**GIVEN PASSAGE**
The term Chrismukkah, a portmanteau of Christmas and Hanukkah, was coined in a December 2003 episode of The O.C. to refer to a combination of Christmas and Hanukkah. The term became popular, and Warner Bros. began selling related merchandise, but Catholic League and the New York Board of Rabbis released a joint statement condemning the idea as a "multicultural mess" which they stated was insulting to both Christians and Jews.

A similar term in German, Weihnukka, is a portmanteau of Weihnachten and Chanukka. In French, Hannoël combines Hanoucca with Noël.

==== Traditions and items ====

Blending between the Christmas and Hanukkah traditions has resulted in various traditions and items specific to Chrismukkah or to the interaction between Hanukkah and Christmas. Christmas trees are sometimes decorated with symbols representing Judaism or Hanukkah; such a tree may be dubbed a "Chrismukkah tree" or "Hanukkah bush".

**EXERCISE TASKS**
A – Summarize the Chrismukkah passage in two sentences.
B – According to the Chrismukkah passage, which company began selling merchandise related to the term?
C – Edit the Chrismukkah passage by writing it out from "The term Chrismukkah, a" to "Christians and Jews.", with "condemning" changed to "denouncing".
The records are not needed for any of the work here.

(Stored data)
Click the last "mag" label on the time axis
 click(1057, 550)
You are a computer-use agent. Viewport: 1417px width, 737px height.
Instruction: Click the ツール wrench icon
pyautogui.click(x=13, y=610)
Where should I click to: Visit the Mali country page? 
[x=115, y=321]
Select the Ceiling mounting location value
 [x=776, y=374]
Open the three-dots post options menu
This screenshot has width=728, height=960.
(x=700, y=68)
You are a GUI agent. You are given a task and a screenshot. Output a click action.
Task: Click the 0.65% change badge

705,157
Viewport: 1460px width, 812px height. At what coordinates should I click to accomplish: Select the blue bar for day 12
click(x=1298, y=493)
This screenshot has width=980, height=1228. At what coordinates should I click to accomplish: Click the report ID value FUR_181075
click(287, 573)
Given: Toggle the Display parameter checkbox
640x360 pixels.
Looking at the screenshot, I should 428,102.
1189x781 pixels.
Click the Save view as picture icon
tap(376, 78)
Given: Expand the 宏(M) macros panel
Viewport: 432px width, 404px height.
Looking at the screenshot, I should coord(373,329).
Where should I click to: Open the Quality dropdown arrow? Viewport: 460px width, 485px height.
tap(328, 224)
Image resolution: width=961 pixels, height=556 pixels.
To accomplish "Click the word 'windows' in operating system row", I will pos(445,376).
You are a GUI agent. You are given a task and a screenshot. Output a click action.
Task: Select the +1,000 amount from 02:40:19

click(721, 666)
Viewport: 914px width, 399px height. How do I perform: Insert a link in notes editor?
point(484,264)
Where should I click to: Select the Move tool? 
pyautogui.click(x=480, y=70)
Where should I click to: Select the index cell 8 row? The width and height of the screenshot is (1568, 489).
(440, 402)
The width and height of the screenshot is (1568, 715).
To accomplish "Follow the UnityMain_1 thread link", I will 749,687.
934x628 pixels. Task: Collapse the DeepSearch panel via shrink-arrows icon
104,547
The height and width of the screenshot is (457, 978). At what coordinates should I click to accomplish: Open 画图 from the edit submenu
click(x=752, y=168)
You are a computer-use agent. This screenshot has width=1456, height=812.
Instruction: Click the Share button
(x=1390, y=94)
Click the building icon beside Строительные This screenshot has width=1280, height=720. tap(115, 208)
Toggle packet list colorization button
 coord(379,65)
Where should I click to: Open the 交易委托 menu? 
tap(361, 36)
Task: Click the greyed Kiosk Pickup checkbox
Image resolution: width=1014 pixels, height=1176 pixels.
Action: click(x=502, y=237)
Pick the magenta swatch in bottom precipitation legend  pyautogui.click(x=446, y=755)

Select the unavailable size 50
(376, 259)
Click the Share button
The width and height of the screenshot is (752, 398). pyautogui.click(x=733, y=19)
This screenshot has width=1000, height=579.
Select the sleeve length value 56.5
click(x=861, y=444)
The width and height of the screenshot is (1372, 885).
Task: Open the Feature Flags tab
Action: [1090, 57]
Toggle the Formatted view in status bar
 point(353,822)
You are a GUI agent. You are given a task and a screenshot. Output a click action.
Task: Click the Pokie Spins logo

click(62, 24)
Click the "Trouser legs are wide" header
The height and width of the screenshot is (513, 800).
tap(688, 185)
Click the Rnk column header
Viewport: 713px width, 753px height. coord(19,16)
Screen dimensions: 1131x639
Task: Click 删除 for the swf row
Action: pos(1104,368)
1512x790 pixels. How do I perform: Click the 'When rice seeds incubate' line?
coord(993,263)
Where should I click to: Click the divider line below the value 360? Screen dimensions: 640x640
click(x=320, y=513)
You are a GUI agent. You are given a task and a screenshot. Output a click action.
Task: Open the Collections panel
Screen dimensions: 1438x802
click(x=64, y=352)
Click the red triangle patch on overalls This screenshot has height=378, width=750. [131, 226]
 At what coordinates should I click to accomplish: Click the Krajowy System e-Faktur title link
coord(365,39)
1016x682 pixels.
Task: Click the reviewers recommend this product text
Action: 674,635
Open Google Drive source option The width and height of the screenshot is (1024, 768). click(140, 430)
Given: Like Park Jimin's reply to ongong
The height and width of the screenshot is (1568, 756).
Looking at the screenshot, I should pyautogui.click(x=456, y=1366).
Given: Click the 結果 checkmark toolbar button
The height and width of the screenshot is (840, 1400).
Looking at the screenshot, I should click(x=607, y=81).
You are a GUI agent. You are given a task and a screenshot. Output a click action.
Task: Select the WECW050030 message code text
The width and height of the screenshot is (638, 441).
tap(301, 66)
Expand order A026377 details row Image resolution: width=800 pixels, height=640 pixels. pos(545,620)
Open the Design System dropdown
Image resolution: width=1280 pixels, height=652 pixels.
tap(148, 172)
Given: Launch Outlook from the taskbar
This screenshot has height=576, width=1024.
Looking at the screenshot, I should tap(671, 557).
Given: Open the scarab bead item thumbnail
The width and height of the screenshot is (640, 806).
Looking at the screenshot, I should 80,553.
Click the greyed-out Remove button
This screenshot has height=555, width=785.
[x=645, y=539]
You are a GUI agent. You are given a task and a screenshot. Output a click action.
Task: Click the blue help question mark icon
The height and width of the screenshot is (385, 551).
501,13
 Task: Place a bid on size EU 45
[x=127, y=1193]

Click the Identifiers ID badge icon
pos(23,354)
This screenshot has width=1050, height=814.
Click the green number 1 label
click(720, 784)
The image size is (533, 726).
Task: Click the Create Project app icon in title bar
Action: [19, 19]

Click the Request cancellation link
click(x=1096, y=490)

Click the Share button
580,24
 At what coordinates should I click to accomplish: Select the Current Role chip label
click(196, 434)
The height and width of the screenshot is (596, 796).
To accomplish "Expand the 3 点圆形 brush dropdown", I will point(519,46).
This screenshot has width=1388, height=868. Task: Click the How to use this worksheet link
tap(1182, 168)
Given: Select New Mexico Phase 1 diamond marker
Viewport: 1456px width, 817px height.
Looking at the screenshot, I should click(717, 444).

**SOLVED TASKS**
A – The term Chrismukkah, a blend of Christmas and Hanukkah, was coined in a December 2003 episode of The O.C. and became popular, though the Catholic League and the New York Board of Rabbis jointly condemned the idea as insulting to both Christians and Jews. Similar terms exist in German and French, and the blending of the two holidays has produced traditions such as Christmas trees decorated with Jewish or Hanukkah symbols, called "Chrismukkah trees" or "Hanukkah bushes."

B – Warner Bros.

C –
The term Chrismukkah, a portmanteau of Christmas and Hanukkah, was coined in a December 2003 episode of The O.C. to refer to a combination of Christmas and Hanukkah. The term became popular, and Warner Bros. began selling related merchandise, but Catholic League and the New York Board of Rabbis released a joint statement denouncing the idea as a "multicultural mess" which they stated was insulting to both Christians and Jews.